Insurers ask IRDA to defer new health insurance norms

Insurance companies have asked the Insurance Regulatory and Development Authority (Irda) to postpone the implementation of the health insurance regulations to the next financial year, fearing delays in product approvals will result in loss of business for them.

Irda, in February, had released the final health insurance regulations and mentioned that all group health insurance products will have to comply by these regulations by July 1, while all retail policies will have to comply by it by October 1. Given the fact that the insurance regulator takes months in product approvals and with most companies having to file their products, insurers fear that a delay in product approval would result in loss of business.

A chief executive officer of an insurance company told Financial Chronicle, “Irda usually takes months to approve one product of a company. Now, with all life and non-life insurance companies filing their existing health insurance products with the regulator, it will take several months for us to get approvals. We won’t have the products to sell for so many months, which will result in loss of business. So, we have asked for postponement of the date for making the regulations effective.”

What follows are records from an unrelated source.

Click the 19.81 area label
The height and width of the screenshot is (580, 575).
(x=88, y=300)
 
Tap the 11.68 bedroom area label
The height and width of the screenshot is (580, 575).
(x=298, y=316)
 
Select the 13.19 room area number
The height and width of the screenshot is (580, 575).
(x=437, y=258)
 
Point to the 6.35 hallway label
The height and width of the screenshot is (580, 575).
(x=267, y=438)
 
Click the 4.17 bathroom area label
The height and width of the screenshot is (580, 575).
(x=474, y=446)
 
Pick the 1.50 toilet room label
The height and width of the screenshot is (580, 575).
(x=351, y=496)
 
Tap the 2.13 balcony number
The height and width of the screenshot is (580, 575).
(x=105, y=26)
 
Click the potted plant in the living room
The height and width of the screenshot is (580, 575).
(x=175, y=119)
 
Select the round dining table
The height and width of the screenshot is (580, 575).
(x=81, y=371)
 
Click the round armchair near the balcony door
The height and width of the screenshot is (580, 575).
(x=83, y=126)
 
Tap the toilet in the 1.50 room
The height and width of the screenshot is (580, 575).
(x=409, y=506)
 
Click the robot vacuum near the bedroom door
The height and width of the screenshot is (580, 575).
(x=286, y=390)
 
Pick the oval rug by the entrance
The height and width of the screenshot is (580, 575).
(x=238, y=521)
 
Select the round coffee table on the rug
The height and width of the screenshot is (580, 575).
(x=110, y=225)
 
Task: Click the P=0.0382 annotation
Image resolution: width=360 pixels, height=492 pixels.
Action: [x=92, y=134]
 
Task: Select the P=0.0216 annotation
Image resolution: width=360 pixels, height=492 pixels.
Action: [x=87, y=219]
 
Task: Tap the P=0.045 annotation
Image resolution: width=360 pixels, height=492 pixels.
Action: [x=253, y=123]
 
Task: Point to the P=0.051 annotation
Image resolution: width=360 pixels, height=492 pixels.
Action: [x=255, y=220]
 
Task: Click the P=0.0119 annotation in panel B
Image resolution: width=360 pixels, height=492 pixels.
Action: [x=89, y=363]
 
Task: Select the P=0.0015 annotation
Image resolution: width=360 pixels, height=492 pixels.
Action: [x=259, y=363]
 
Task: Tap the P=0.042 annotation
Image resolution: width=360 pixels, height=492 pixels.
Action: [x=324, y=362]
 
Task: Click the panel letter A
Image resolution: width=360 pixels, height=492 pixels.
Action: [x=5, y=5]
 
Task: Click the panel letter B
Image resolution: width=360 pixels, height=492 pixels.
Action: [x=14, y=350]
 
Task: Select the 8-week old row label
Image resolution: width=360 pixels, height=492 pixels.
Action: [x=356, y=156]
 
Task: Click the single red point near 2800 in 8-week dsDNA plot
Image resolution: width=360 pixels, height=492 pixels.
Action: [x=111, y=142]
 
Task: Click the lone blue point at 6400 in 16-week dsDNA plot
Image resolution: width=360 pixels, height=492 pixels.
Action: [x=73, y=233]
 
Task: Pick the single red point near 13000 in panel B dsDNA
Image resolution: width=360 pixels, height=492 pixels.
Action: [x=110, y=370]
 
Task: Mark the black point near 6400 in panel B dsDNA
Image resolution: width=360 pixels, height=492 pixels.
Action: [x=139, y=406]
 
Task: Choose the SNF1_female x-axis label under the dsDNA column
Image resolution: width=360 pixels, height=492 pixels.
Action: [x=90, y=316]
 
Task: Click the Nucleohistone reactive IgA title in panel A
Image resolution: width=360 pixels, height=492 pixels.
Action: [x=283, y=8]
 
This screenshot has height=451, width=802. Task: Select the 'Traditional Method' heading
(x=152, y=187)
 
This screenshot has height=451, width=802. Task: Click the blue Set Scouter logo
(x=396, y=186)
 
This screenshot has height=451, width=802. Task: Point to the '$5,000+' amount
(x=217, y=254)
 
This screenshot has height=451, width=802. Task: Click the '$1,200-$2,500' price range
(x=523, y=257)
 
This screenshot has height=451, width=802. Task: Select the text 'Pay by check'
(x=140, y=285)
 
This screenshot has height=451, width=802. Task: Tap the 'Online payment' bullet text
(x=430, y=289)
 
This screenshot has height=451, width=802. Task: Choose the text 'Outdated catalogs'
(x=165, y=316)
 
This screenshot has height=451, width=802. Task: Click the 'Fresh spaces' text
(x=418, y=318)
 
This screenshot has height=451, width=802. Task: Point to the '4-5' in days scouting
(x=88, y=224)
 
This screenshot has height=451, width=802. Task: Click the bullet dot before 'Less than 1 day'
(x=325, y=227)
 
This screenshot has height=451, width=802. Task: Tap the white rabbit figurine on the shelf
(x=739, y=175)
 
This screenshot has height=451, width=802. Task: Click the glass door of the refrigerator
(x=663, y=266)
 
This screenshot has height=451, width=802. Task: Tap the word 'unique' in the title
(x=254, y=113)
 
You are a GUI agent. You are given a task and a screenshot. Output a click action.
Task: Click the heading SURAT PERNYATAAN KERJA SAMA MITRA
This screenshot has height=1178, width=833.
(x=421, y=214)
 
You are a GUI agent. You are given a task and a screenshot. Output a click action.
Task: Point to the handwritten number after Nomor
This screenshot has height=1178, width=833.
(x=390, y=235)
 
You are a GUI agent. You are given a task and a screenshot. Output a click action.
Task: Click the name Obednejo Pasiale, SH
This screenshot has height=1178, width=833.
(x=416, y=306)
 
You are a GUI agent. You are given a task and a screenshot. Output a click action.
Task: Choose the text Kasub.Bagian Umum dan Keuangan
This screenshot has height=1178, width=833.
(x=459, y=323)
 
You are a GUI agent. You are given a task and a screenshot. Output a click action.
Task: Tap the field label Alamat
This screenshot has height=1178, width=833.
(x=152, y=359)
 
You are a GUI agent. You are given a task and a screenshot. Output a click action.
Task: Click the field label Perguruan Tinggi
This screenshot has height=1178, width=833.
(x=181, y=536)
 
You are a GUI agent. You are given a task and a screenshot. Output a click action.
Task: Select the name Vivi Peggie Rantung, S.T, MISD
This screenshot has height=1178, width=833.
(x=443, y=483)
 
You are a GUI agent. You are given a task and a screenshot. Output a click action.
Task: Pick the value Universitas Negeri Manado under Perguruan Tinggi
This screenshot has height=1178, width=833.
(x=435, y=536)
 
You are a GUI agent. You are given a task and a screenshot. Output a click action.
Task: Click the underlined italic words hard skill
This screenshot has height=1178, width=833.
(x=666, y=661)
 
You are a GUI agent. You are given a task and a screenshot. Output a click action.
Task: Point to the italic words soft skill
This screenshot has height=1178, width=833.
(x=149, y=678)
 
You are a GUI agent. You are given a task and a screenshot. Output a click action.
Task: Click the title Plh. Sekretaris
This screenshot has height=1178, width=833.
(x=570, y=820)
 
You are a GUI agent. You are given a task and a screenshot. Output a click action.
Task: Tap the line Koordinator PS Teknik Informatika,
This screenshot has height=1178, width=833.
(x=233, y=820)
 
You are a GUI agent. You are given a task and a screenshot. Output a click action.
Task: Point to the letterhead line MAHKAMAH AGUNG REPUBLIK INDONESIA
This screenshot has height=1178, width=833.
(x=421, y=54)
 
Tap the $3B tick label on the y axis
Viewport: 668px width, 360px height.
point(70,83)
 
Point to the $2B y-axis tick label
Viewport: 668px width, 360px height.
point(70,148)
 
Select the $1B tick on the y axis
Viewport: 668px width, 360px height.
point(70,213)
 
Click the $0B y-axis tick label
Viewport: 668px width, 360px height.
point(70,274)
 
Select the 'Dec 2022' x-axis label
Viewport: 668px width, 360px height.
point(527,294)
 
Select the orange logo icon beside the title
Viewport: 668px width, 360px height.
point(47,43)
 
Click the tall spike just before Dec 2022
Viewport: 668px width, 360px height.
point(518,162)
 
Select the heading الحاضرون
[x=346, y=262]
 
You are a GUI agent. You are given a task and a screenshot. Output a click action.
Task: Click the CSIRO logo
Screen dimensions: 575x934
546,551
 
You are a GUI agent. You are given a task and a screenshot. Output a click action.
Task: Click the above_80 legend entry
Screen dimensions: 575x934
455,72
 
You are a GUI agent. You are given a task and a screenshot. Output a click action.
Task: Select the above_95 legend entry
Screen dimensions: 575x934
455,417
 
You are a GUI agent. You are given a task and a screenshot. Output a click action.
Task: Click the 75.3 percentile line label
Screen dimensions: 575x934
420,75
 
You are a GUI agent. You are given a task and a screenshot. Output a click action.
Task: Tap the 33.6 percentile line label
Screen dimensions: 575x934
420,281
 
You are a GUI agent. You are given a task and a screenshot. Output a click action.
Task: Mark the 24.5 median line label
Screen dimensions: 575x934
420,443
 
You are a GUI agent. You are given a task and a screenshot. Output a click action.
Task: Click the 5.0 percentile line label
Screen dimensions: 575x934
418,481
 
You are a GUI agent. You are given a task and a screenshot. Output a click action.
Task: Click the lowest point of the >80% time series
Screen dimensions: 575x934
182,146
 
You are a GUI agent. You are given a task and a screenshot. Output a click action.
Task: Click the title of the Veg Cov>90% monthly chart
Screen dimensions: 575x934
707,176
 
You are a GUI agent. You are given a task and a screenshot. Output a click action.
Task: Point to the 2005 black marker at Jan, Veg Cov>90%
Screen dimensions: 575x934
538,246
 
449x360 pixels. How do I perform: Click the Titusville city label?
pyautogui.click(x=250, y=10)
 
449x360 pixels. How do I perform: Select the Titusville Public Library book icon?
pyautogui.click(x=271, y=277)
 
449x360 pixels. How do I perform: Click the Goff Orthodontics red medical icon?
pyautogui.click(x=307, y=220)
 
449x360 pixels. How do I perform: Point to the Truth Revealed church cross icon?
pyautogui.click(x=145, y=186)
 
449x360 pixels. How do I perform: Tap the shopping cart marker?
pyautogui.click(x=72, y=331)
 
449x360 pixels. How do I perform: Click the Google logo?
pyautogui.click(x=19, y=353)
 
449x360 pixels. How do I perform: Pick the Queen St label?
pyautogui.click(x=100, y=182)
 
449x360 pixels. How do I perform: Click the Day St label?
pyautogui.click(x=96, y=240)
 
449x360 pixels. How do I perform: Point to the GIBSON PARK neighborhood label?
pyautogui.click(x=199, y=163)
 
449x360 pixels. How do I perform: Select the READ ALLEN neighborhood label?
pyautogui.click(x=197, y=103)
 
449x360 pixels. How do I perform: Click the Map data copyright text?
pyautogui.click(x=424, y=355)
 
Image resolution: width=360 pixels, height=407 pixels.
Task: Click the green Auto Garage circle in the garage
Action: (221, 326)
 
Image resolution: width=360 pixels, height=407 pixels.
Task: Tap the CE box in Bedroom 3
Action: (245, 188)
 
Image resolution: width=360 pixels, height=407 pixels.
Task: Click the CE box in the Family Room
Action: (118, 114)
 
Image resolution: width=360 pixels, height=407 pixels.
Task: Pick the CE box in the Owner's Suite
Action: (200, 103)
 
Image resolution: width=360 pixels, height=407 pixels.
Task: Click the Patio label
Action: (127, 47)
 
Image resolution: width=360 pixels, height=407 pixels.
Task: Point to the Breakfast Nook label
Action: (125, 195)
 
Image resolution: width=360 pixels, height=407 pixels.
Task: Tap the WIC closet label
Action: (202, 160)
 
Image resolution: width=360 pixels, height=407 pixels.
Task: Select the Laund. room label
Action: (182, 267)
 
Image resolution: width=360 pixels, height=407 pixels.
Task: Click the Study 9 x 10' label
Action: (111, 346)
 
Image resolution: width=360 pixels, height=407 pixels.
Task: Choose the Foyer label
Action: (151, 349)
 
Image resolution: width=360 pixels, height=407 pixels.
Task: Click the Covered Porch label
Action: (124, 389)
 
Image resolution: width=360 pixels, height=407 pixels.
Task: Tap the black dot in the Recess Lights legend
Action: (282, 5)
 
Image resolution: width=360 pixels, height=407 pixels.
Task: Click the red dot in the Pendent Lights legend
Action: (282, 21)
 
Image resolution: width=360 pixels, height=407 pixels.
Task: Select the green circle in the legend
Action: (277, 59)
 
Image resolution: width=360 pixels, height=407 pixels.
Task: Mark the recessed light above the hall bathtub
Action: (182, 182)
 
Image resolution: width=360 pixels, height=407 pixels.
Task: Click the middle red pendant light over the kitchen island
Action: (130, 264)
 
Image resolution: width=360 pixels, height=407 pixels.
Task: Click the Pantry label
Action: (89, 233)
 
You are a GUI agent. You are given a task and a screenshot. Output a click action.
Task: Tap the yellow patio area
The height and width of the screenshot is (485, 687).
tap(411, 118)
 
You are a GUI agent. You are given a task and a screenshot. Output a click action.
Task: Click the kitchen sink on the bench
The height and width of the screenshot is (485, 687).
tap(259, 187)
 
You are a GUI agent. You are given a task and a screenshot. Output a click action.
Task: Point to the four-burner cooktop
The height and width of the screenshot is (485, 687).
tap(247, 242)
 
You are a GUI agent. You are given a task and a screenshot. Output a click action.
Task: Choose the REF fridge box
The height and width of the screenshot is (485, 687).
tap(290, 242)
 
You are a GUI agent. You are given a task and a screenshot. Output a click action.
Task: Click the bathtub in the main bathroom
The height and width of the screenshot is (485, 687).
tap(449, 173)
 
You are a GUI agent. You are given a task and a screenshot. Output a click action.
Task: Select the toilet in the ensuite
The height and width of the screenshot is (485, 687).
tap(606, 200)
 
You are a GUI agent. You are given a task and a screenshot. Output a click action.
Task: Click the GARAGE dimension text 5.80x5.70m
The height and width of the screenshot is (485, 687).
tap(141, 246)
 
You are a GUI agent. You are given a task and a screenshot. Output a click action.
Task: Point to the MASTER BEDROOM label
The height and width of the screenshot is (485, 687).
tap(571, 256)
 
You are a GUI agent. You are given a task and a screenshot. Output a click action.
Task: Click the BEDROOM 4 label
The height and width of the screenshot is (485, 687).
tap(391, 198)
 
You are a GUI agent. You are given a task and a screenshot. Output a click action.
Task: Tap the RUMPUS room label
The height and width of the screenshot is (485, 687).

The non-life insurers through the General Insurance Council (an association of non-life insurance companies) in their letter to Irda have said that the deadline is too short to make the required changes in products features, informing customers, changing brochures and sales material besides modifying the systems.

R Chandrasekaran, secretary general, General Insurance Council, said, “We have asked for certain clarifications in the definition and formats of forms. The deadline is short as all customers have to be informed about the changes that are going to be made in the products and the brochure and sales literature will have to be changed. So, we have asked for more time.”

KG Krishnamoorthy Rao, managing director and chief executive officer of Future Generali India Insurance, said, “The product features have to change, premium will change, the sales force has to be trained; so we have said that the July and October deadlines are too short and these regulations should be postponed to April 1, 2014.”

According to industry officials, more than 50-60 per cent of the health insurance products for life and non-life insurance companies will require changes in features and premium rates in line with the regulations. The regulations have tried to reduce the ambiguity and conflicts in policy wordings and to protect the interest of policyholders. The new norms are applicable to all kinds of health, personal accident and travel insurance products sold by (life, non-life and standalone health insurers).

According to the new norms, insurers will have to offer lifetime coverage on all policies. The entry age limit in health covers would be minimum 65 years, 30 days grace period beyond the expiry date of the policy will have to be provided by insurers to renew the policy. Also, insurers cannot increase your premium if you have claimed but can increase the premium on the overall portfolio of customers. In case, an insurers is likely to increase the premium rates, they will have to inform their customers three months in advance so that a customer can port (read shift) to another insurer.

Policies will have to offer a free look period of 15 days from the date the documents received by the customer. An insurance company will have to pay minimum 50 per cent of the pre-insurance medical checkup, if a proposal is accepted.

No claim bonus (NCB), a discount offered by an insurer if the policyholder has not claimed, cannot reduce to zero in case of a claim. The NCB will reduce at the same level as it increases when there are no claims. The regulations has also provided a standard listing of 199 exclusions, standardised 46 definitions and standardised the claim form.